--- Task details ---
What is needed here is an exact copy of all the data.

--- Information provided ---
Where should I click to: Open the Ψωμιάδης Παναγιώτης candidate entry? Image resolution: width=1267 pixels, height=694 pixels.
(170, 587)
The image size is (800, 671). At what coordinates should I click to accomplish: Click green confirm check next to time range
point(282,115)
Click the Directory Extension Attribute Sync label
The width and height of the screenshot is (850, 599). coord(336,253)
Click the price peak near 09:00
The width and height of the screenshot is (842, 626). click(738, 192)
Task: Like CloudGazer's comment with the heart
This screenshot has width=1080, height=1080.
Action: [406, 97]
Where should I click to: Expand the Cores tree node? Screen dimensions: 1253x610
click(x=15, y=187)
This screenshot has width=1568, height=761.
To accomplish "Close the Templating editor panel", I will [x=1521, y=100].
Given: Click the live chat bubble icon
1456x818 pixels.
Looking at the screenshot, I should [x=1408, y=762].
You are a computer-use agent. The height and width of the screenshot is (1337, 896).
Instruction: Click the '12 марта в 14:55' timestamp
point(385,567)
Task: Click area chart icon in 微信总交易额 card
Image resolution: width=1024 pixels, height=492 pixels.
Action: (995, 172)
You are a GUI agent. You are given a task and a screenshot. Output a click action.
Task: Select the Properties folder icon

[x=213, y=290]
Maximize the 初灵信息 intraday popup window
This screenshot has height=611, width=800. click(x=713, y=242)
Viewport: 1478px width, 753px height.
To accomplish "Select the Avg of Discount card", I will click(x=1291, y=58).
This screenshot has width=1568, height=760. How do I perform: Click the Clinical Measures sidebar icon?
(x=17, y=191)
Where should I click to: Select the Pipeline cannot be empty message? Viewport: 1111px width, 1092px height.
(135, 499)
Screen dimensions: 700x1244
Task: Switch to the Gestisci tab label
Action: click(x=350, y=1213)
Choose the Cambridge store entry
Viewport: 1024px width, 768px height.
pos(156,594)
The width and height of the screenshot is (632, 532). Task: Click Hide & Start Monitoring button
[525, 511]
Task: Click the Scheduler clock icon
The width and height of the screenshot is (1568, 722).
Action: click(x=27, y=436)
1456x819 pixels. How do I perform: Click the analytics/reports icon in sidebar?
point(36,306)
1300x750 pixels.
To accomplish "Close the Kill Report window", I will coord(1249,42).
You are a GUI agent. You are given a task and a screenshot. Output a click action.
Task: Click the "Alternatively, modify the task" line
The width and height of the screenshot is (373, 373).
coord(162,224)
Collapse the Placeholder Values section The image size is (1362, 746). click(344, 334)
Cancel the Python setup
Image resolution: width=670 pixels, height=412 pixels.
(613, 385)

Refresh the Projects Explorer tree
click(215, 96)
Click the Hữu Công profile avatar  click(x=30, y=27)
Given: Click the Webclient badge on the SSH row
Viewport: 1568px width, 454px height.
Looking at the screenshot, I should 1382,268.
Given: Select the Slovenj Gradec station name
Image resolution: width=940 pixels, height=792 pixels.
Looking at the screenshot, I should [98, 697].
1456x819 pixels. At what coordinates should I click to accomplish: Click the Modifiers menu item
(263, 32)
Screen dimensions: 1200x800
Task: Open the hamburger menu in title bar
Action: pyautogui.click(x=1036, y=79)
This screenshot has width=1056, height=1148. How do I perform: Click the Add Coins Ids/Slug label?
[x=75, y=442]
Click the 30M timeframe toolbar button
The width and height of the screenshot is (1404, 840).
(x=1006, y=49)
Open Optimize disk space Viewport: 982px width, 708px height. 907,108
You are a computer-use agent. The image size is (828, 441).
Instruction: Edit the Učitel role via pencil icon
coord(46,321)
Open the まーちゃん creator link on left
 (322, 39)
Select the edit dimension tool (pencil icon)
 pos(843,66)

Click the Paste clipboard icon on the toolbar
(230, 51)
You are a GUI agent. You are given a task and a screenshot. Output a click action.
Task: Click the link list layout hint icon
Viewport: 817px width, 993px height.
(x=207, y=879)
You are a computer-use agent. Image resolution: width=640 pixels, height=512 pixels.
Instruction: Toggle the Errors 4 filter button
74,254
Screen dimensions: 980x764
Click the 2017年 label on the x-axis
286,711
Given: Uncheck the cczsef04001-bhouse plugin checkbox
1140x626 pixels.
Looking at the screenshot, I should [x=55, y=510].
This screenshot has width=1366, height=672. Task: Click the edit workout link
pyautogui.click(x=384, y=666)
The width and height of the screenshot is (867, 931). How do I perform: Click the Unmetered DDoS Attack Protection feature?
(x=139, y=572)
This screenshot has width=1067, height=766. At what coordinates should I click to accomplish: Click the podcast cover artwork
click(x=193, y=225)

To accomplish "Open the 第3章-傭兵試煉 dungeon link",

--- Task answer ---
Where should I click to: Open the Ψωμιάδης Παναγιώτης candidate entry? Image resolution: width=1267 pixels, height=694 pixels.
(170, 587)
The image size is (800, 671). At what coordinates should I click to accomplish: Click green confirm check next to time range
point(282,115)
Click the Directory Extension Attribute Sync label
The width and height of the screenshot is (850, 599). coord(336,253)
Click the price peak near 09:00
The width and height of the screenshot is (842, 626). click(738, 192)
Task: Like CloudGazer's comment with the heart
This screenshot has width=1080, height=1080.
Action: [406, 97]
Where should I click to: Expand the Cores tree node? Screen dimensions: 1253x610
click(x=15, y=187)
This screenshot has width=1568, height=761.
To accomplish "Close the Templating editor panel", I will [x=1521, y=100].
Given: Click the live chat bubble icon
1456x818 pixels.
Looking at the screenshot, I should [x=1408, y=762].
You are a computer-use agent. The height and width of the screenshot is (1337, 896).
Instruction: Click the '12 марта в 14:55' timestamp
point(385,567)
Task: Click area chart icon in 微信总交易额 card
Image resolution: width=1024 pixels, height=492 pixels.
Action: (995, 172)
You are a GUI agent. You are given a task and a screenshot. Output a click action.
Task: Select the Properties folder icon

[x=213, y=290]
Maximize the 初灵信息 intraday popup window
This screenshot has height=611, width=800. click(x=713, y=242)
Viewport: 1478px width, 753px height.
To accomplish "Select the Avg of Discount card", I will click(x=1291, y=58).
This screenshot has width=1568, height=760. How do I perform: Click the Clinical Measures sidebar icon?
(x=17, y=191)
Where should I click to: Select the Pipeline cannot be empty message? Viewport: 1111px width, 1092px height.
(135, 499)
Screen dimensions: 700x1244
Task: Switch to the Gestisci tab label
Action: click(x=350, y=1213)
Choose the Cambridge store entry
Viewport: 1024px width, 768px height.
pos(156,594)
The width and height of the screenshot is (632, 532). Task: Click Hide & Start Monitoring button
[525, 511]
Task: Click the Scheduler clock icon
The width and height of the screenshot is (1568, 722).
Action: click(x=27, y=436)
1456x819 pixels. How do I perform: Click the analytics/reports icon in sidebar?
point(36,306)
1300x750 pixels.
To accomplish "Close the Kill Report window", I will coord(1249,42).
You are a GUI agent. You are given a task and a screenshot. Output a click action.
Task: Click the "Alternatively, modify the task" line
The width and height of the screenshot is (373, 373).
coord(162,224)
Collapse the Placeholder Values section The image size is (1362, 746). click(344, 334)
Cancel the Python setup
Image resolution: width=670 pixels, height=412 pixels.
(613, 385)

Refresh the Projects Explorer tree
click(215, 96)
Click the Hữu Công profile avatar  click(x=30, y=27)
Given: Click the Webclient badge on the SSH row
Viewport: 1568px width, 454px height.
Looking at the screenshot, I should 1382,268.
Given: Select the Slovenj Gradec station name
Image resolution: width=940 pixels, height=792 pixels.
Looking at the screenshot, I should [98, 697].
1456x819 pixels. At what coordinates should I click to accomplish: Click the Modifiers menu item
(263, 32)
Screen dimensions: 1200x800
Task: Open the hamburger menu in title bar
Action: pyautogui.click(x=1036, y=79)
This screenshot has width=1056, height=1148. How do I perform: Click the Add Coins Ids/Slug label?
[x=75, y=442]
Click the 30M timeframe toolbar button
The width and height of the screenshot is (1404, 840).
(x=1006, y=49)
Open Optimize disk space Viewport: 982px width, 708px height. 907,108
You are a computer-use agent. The image size is (828, 441).
Instruction: Edit the Učitel role via pencil icon
coord(46,321)
Open the まーちゃん creator link on left
 (322, 39)
Select the edit dimension tool (pencil icon)
 pos(843,66)

Click the Paste clipboard icon on the toolbar
(230, 51)
You are a GUI agent. You are given a task and a screenshot. Output a click action.
Task: Click the link list layout hint icon
Viewport: 817px width, 993px height.
(x=207, y=879)
You are a computer-use agent. Image resolution: width=640 pixels, height=512 pixels.
Instruction: Toggle the Errors 4 filter button
74,254
Screen dimensions: 980x764
Click the 2017年 label on the x-axis
286,711
Given: Uncheck the cczsef04001-bhouse plugin checkbox
1140x626 pixels.
Looking at the screenshot, I should [x=55, y=510].
This screenshot has width=1366, height=672. Task: Click the edit workout link
pyautogui.click(x=384, y=666)
The width and height of the screenshot is (867, 931). How do I perform: Click the Unmetered DDoS Attack Protection feature?
(x=139, y=572)
This screenshot has width=1067, height=766. At what coordinates should I click to accomplish: Click the podcast cover artwork
click(x=193, y=225)

To accomplish "Open the 第3章-傭兵試煉 dungeon link",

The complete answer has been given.